Many of the studies discussed including those of Allsopp, Cristofalo and
Mondello examine DNA from cells which have been passaged in culture for
a number of divisions rather than from biopsy material. It may be that
these decreases in telomere length are only present in these cultured
cells and are not actually present in cells which have been at
confluence in vivo.
References:
· Hastie ND, Dempster M, Dunlop MG, Thompson AM, Green DK, Allshire RC.
Telomere reduction in human colorectal carcinoma and with ageing.
Nature. 1990 Aug 30;346(6287):866-8.
· Lindsey J, McGill NI, Lindsey LA, Green DK, Cooke HJ. In vivo loss of
telomeric repeats with age in humans. Mutat Res. 1991 Jan;256(1):45-8.
· Vaziri H, Schachter F, Uchida I, Wei L, Zhu X, Effros R, Cohen D,
Harley CB. Loss of telomeric DNA during aging of normal and trisomy 21
human lymphocytes. Am J Hum Genet. 1993 Apr;52(4):661-7.
· Rufer N, Brummendorf TH, Kolvraa S, Bischoff C, Christensen K,
Wadsworth L, Schulzer M, Lansdorp PM. Telomere fluorescence
measurements in granulocytes and T lymphocyte subsets point to a high
turnover of hematopoietic stem cells and memory T cells in early
childhood. J Exp Med. 1999 Jul 19;190(2):157-67.
· Oexle K, Zwirner A, Freudenberg K, Kohlschutter A, Speer A.

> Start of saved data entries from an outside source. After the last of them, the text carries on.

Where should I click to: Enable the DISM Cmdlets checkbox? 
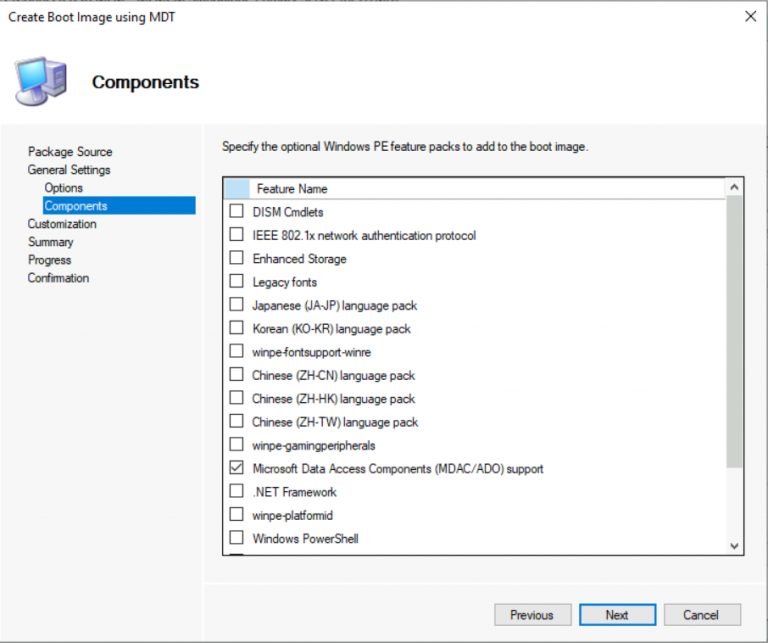237,212
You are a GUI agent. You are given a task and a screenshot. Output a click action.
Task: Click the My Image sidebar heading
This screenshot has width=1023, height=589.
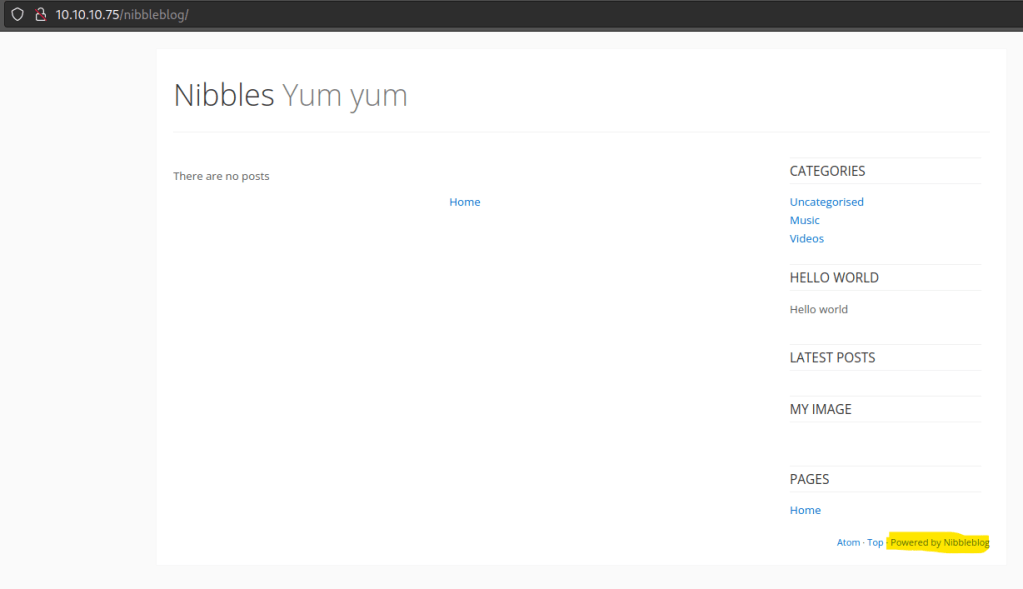pyautogui.click(x=820, y=409)
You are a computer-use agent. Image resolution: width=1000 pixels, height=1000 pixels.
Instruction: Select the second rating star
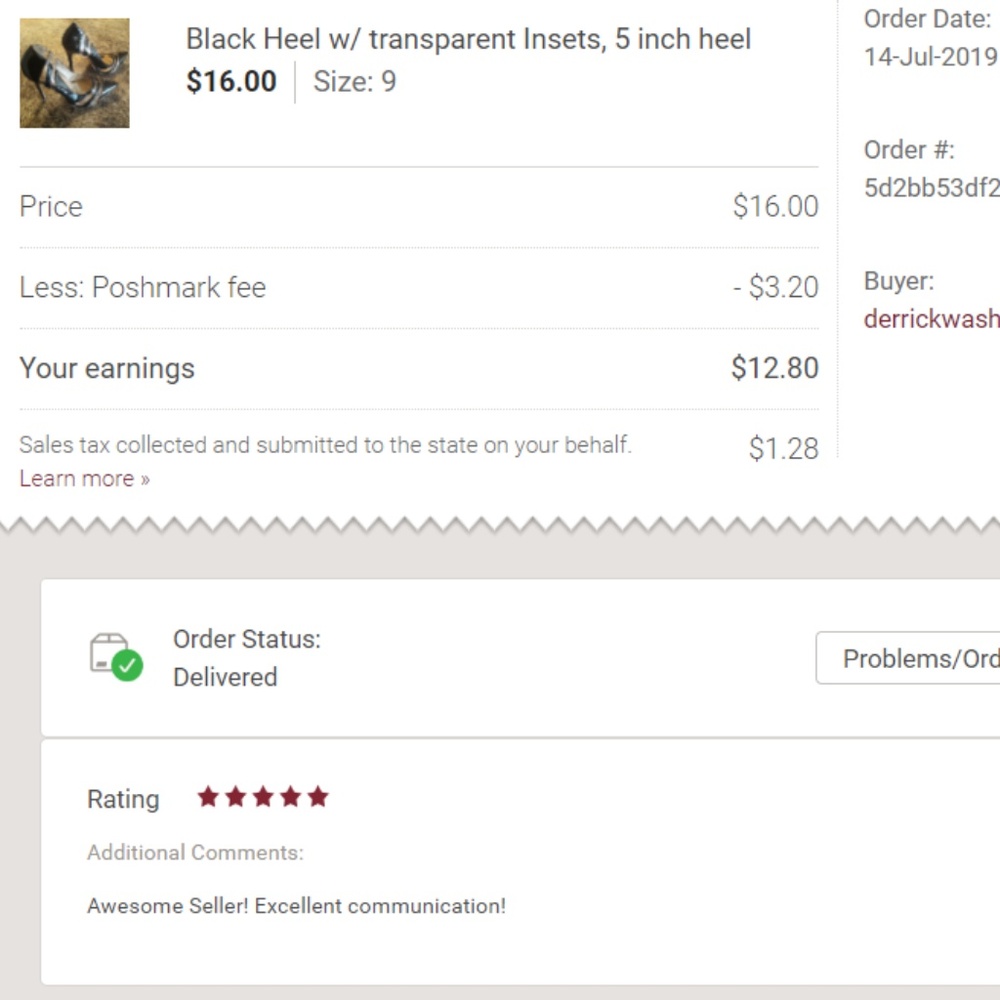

Examination of telomere lengths in muscle tissue casts doubt on
replicative aging as cause of progression in Duchenne muscular
dystrophy. Pediatr Res. 1997 Aug;42(2):226-31.
· Allsopp RC, Chang E, Kashefi-Aazam M, Rogaev EI, Piatyszek MA, Shay
JW, Harley CB. Telomere shortening is associated with cell division in
vitro and in vivo. Exp Cell Res. 1995 Sep;220(1):194-200.
· Allsopp RC, Vaziri H, Patterson C, Goldstein S, Younglai EV, Futcher
AB, Greider CW, Harley CB. Telomere length predicts replicative capacity
of human fibroblasts. Proc Natl Acad Sci U S A. 1992 Nov
1;89(21):10114-8.
· Mondello C, Petropoulou C, Monti D, Gonos ES, Franceschi C, Nuzzo F.
Telomere length in fibroblasts and blood cells from healthy
centenarians. Exp Cell Res. 1999 Apr 10;248(1):234-42.
· Cristofalo VJ, Allen RG, Pignolo RJ, Martin BG, Beck JC. Relationship
between donor age and the replicative lifespan of human cells in
culture: a reevaluation. Proc Natl Acad Sci U S A. 1998 Sep
1;95(18):10614-9.
· von Zglinicki T. Telomeres: influencing the rate of aging. Ann N Y
Acad Sci. 1998 Nov 20;854:318-27. Review.